SWOTを究める②:探求すべき「本当の強み」
SWOT分析についての続編です。よろしければ、こちらもご覧ください。
SWOT分析は現状の分析で留まらずに戦略を導き出すことが目的です。そこで大切なのは「強み」と「機会」にフォーカスすることです。
今回は「強み」について考えていきます。
「強み」を知るたった一つの尺度
ではまず、どうやって「強み」を知れば良いのかを考えます。
ドラッカーはこんな言葉を残しています。
強みはある一点によってのみ測られる。それは、成果である。強みはぼんやりとした抽象的なものではなく、成果という具体的なものの中に、その姿を表すものだ。「強み」は成果を通してその姿を表す。
ここで言っている「成果」とは何でしょうか。
ドラッカーは、こうも言っています。
企業の目的は、それぞれの企業の外にある。
事実、企業は社会の機関であり、その目的は社会にある。
企業の目的として有効な定義は一つしかない。
すなわち、顧客の創造である。
わたしなりに解釈すると、成果とは顧客の創造、すなわち「お客様が自社の商品・サービスを選ぶこと」ではないかと考えます。言い換えると「強みはお客様が決める」のです。自分たちが強みだと思っていても、それがお客様自身に価値を生まないと意味がありません。
お客様は、なぜウチの商品・サービスを選ぶのか
では、お客様は何によって商品・サービスを選ぶのでしょうか。それは、Quality(品質)・ Price(価格)・ Service(サービス)の組み合わせです。頭文字をとって、QPSと覚えてください。

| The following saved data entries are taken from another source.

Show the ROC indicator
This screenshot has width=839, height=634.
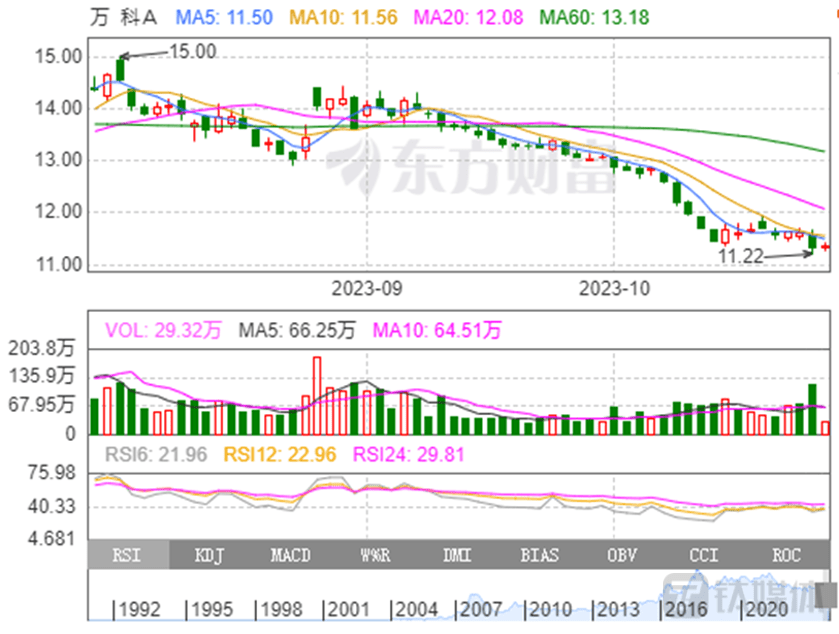point(788,555)
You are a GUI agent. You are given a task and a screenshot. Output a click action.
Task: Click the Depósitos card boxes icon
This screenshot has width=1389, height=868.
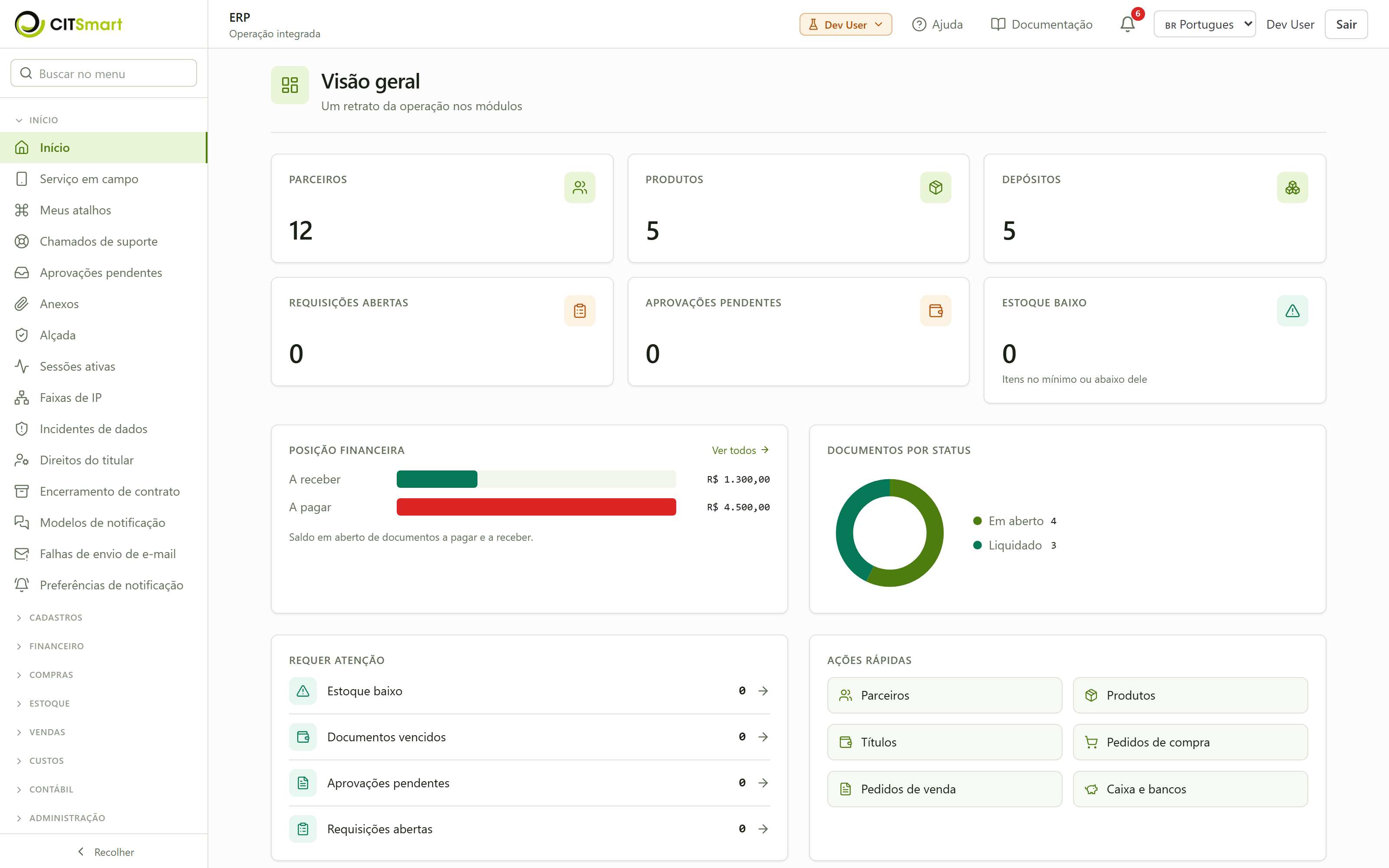(1292, 187)
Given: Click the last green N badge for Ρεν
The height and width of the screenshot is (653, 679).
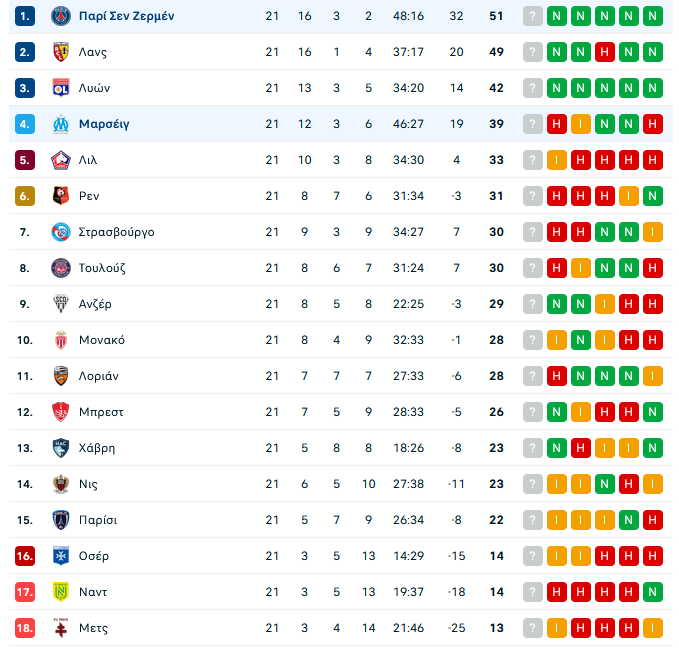Looking at the screenshot, I should click(x=653, y=196).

なお、Serviceには少し補足が必要です。「お客様が直接的に対価を支払わない価値」のことを言います。例えば、立地などはこれに含まれます。コンビニはどこへ行っても同じような商品・サービスを提供しています。だから、普通は一番近くのコンビニに行きますよね。これが立地が生んでいる価値です。ただし、多少遠くても素敵な対応をする店員さんがいたらそっちへ行く、なんていうこともあります。こうした接客というサービスも、強みに含まれます。

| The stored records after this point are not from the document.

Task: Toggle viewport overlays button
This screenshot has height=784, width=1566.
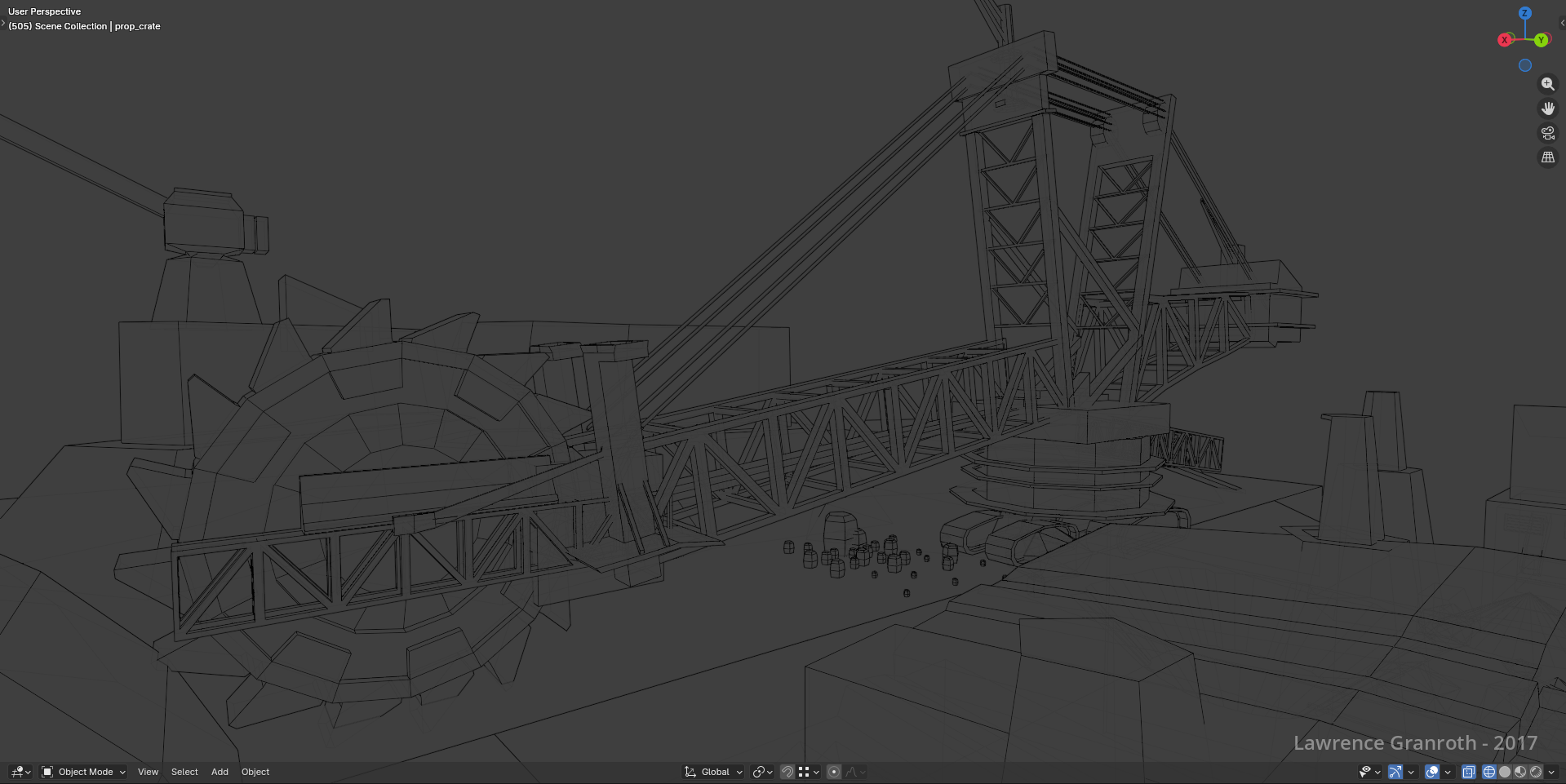Action: pos(1432,772)
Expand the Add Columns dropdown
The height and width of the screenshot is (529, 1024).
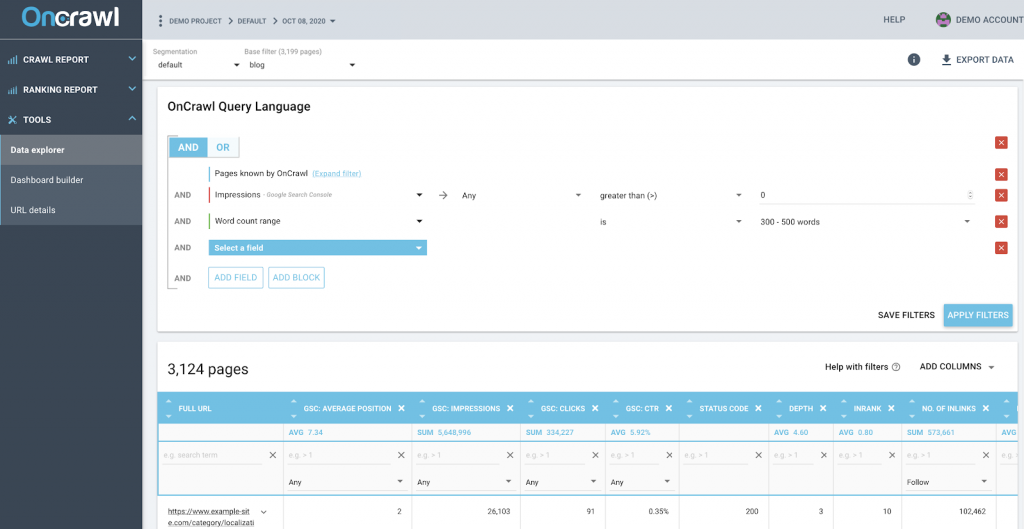pos(958,367)
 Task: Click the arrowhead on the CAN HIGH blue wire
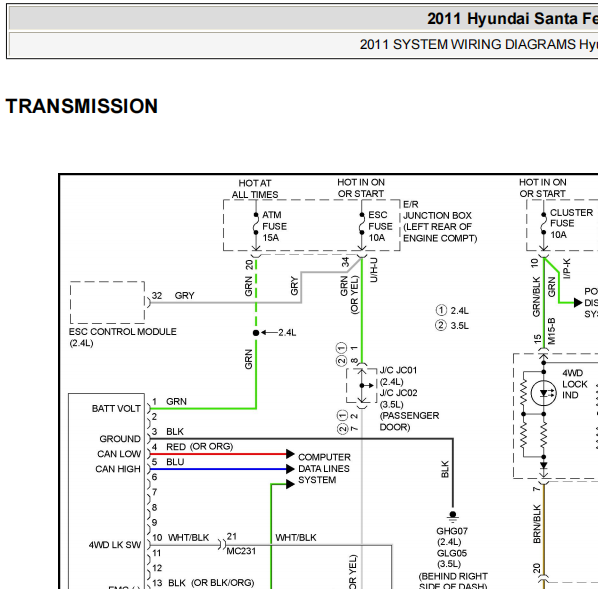pos(291,469)
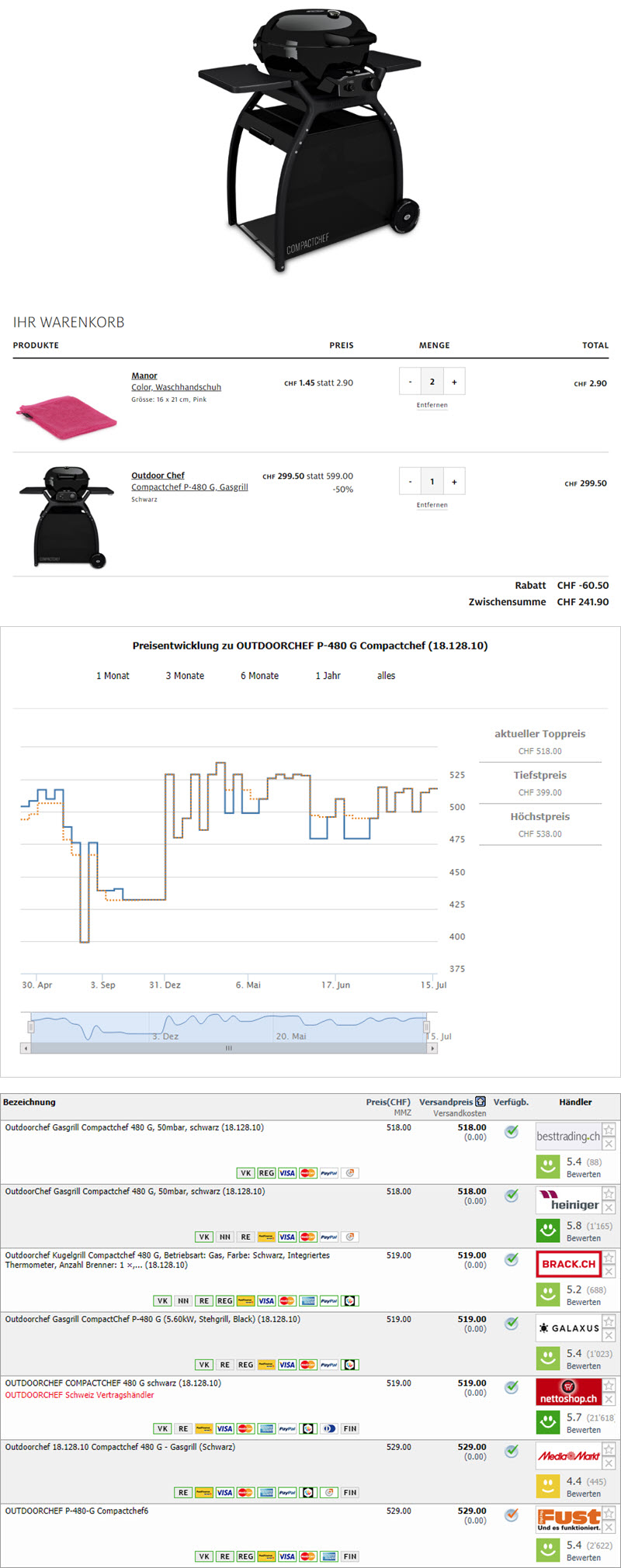Click the yellow smiley rating for MediaMarkt

click(x=548, y=1485)
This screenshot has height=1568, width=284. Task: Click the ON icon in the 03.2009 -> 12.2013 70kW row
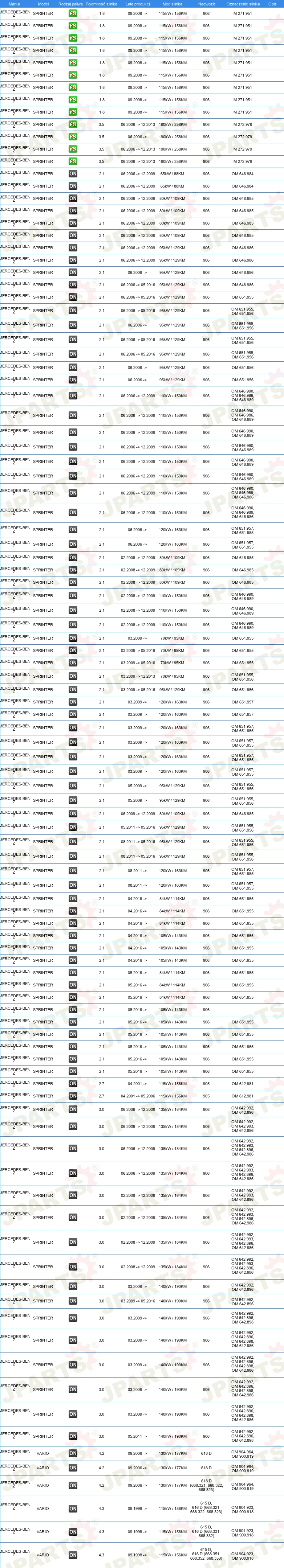coord(73,676)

このQPSは、お客様にも競合にも見える強みです。ライバルの商品・サービスや他業種の商品・サービスを徹底的に観察することで、自社に活かせることが見えてきます。
「良い点」と「強み」は違う
一方で、お客様にも競合にも見えにくい要素があります。いわゆる、「ヒト・モノ・カネ」などに代表される経営資源です。
ざっとあげると、
【ヒト系】
・スキル
・ノウハウ
・組織体制
・制度(教育、その他)
・社風
【モノ系】
・工場
・店舗
・工作機械
・ITシステム
・…などなど、諸々の設備
【カネ系】
・コスト構造(固定費・変動費)
・財務内容(安全性、収益性、生産性)
などです。
ただし、ここでも注意が必要です。それは「強み」ではなくて、ただの「良い点」になっていないかということです。もちろん、「良い点」はたくさんあった方が良いです。でも「強み」は、成果によって測られます。売上や利益に貢献しているか、あるいは、イノベーションが起きているか、など、具体的な成果に結びついているかをチェックします。
強みの中でもどのような強みにこだわるか
さて、ここまででも、十分に強みが見つかるはずですが、さらにポイントがあります。それは、どのような強みにこだわるか、です。以下の3つの観点で考えます。
一番になれるか
わくわくするか
儲かるか
特に「一番になれるか」どうかは、どの領域で戦うかで変わってきます。中小企業の場合は、小さくても良いので日本一になれるニッチな領域はないかという見方も大切です。
このように、本当の強みが見えてくると、その強みを活かせる「機会」はどこにあるのかと考えられるようになります。
SWOTのもう一つのポイントは「機会」の探索です。これについては、また今度、書いていきます。